Она не любила подарков, но сейчас взяла не споря и положила на
подоконник.
-- Жалкий ты мой,--сказала женщина.--Нельзя ко мне. Сын приехал.
-- Давно? -- бессмысленно спросил Демин.
Странно, но в глубине души он знал, что так и не достигнет Лизы. Он все
время ждал той последней помехи, которая оборвет ему путь. Выбор был
большой: неудачное падение, удар копытом в лоб, молния, гнилые мостки.
Последние едва не сработали, бросив его лицом на комель вставшего торчком
бревна, но судьба рассудила иначе -- разминуться с Лизой у самого ее сердца.
Быстро перекатился через память весь проделанный путь, он поймал готовый
сорваться взвой и словно проглотил его. Больно оцарапало гортань.
-- Какая теперь разница? -- услышал он и догадался, что спрашивал о
чем-то сто лет назад.-- Завтра к вечеру уедет.

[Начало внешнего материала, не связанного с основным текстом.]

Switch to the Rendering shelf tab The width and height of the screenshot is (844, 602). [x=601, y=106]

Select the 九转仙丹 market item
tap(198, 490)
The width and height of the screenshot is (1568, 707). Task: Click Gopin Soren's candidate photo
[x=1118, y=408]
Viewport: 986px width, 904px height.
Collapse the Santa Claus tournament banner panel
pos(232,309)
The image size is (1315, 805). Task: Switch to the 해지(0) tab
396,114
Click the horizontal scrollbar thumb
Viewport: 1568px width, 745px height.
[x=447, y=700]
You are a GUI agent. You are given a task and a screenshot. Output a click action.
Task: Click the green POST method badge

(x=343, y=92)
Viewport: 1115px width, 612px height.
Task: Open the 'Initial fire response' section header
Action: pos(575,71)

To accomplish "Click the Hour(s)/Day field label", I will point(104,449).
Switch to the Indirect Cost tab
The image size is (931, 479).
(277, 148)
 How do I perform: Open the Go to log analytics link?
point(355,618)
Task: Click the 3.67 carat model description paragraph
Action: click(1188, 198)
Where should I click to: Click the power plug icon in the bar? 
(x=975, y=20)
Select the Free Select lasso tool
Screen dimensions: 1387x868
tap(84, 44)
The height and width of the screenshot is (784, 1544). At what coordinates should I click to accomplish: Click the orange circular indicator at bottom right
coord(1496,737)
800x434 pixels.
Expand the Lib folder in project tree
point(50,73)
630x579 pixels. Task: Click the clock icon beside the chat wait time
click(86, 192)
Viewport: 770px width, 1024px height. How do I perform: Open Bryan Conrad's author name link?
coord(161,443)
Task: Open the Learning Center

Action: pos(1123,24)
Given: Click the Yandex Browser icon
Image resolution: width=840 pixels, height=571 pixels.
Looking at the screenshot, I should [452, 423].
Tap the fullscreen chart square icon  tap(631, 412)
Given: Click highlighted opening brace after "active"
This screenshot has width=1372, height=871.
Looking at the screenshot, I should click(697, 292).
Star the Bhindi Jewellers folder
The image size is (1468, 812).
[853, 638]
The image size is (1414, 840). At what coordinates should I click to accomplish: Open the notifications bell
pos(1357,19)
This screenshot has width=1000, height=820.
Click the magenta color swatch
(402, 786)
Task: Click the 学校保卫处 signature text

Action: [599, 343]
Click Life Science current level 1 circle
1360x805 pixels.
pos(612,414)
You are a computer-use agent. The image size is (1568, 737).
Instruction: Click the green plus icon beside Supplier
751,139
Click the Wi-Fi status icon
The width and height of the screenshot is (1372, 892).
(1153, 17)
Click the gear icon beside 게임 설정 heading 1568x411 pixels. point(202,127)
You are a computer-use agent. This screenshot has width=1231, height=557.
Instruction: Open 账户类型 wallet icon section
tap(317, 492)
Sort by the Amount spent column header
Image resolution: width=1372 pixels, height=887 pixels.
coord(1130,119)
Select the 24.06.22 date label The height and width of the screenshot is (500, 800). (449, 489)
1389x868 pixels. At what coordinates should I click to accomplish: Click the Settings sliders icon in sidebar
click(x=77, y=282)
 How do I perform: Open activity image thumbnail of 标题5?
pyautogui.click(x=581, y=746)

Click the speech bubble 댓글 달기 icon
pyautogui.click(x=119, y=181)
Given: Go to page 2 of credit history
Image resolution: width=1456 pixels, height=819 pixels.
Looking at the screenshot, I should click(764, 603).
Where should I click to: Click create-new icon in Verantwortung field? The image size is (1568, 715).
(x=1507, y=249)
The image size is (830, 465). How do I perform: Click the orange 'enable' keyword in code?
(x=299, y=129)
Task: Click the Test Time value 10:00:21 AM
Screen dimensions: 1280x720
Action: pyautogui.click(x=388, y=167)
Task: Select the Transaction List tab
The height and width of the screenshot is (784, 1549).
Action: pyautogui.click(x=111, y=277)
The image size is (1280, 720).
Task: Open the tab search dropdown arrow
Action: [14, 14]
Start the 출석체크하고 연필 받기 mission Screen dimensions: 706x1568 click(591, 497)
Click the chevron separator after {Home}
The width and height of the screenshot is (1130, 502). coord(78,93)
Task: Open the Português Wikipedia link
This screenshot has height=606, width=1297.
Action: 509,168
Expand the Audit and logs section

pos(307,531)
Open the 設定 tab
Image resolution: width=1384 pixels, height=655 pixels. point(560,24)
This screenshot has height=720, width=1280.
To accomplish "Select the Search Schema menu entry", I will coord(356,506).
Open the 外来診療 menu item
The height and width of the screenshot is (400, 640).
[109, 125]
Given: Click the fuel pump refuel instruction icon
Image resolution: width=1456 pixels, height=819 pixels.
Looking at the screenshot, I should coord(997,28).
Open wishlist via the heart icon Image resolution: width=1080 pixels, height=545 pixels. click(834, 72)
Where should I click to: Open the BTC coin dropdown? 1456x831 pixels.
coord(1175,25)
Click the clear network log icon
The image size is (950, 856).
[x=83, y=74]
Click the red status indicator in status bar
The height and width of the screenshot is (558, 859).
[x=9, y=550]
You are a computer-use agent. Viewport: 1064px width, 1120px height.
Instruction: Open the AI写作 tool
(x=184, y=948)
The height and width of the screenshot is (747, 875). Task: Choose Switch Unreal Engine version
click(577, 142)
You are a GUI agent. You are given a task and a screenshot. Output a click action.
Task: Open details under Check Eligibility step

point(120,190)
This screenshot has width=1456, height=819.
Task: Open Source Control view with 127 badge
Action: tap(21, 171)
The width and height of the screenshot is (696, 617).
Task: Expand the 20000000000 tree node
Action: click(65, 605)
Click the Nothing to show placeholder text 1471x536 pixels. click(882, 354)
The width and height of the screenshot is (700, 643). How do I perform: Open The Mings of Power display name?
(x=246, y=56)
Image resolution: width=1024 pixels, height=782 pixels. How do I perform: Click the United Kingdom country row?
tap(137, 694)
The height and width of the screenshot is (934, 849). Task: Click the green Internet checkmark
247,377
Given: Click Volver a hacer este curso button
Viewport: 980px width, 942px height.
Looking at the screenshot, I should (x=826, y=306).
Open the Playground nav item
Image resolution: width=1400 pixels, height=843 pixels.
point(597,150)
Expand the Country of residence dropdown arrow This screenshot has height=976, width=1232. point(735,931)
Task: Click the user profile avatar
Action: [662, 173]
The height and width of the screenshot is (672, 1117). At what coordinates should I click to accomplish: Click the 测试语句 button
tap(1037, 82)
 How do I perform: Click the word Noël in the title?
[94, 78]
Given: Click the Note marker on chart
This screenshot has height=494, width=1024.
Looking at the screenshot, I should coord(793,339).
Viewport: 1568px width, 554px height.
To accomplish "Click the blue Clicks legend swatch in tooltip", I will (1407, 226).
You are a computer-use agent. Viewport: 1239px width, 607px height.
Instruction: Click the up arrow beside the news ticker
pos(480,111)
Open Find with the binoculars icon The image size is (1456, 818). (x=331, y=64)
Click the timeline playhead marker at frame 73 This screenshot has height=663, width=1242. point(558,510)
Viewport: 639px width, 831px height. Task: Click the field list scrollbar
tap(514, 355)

Понятно, речь шла о сыне, Демин не хотел, чтобы Лиза переживала.
Никакой вины на ней нет. Это жизнь всех виноватит без смысла и разбора.
-- Путем. Тогда и забегу,-- сказал он, зная, что завтрашний день не
оставит ему ни времени, ни сил.
Она тоже это знала и не хотела, чтобы Демин выглядел обманщиком:
-- Чего загадывать? Там видно будет.
-- Ну, я пошел,-- сказал Демин.
-- Погоди.
Лиза намочила полотенце под рукомойником и протерла ему лицо.
-- Йодом прижечь?
-- Не люблю -- щиплет. На мне, как на собаке, заживает. Бывай.
-- Постой! -- она сунулась к буфету, достала коробку, завернутую в
целлофан, протянула Демину.--Сегодня завезли.
Он взял коробку и рукой мгновенно угадал подарочный набор: духи, пудра,
шоколад, баночка икры, копченая сосиска и гаванская сигара.
Все правильно, за этим он и шел. Он хотел коснуться Лизы -- благодарно,
прощально, печально, но побоялся испачкать ее. Ладно, обойдемся.
Зажужжал в руке фонарик с динамкой. Он шел, ступая в бледное пятно
света. Все сущее вмещалось в этот маленький круг: он сам, клочок грязной
земли и влажная яркая мурава, больше не было ничего: тьма. Пойдет ли он
еще
к Лизе? Не в том дело, что сын приехал. Сегодня сын, завтра племянница,
послезавтра бывшая свекровь, а там постирушка затеется или еще чего. Он не
вмещается в Лизино время, он -- посторонний. И она не хочет, чтобы он стал
ей другим. Нет у нее для него душевного места, оно занято сыном,
родней, памятью о прежней жизни, разными заботами, и ничего менять она не
хочет.
А места в ее постели, когда она удосужится пустить, теперь ему
почему-то мало. Демин еще не знал, больно ли это открытие -- не беден на них
оказался сегодняшний день! -- хочет ли быть всегда с Лизой?.. Ответа он не
знал. Знал только, что нельзя больше одному...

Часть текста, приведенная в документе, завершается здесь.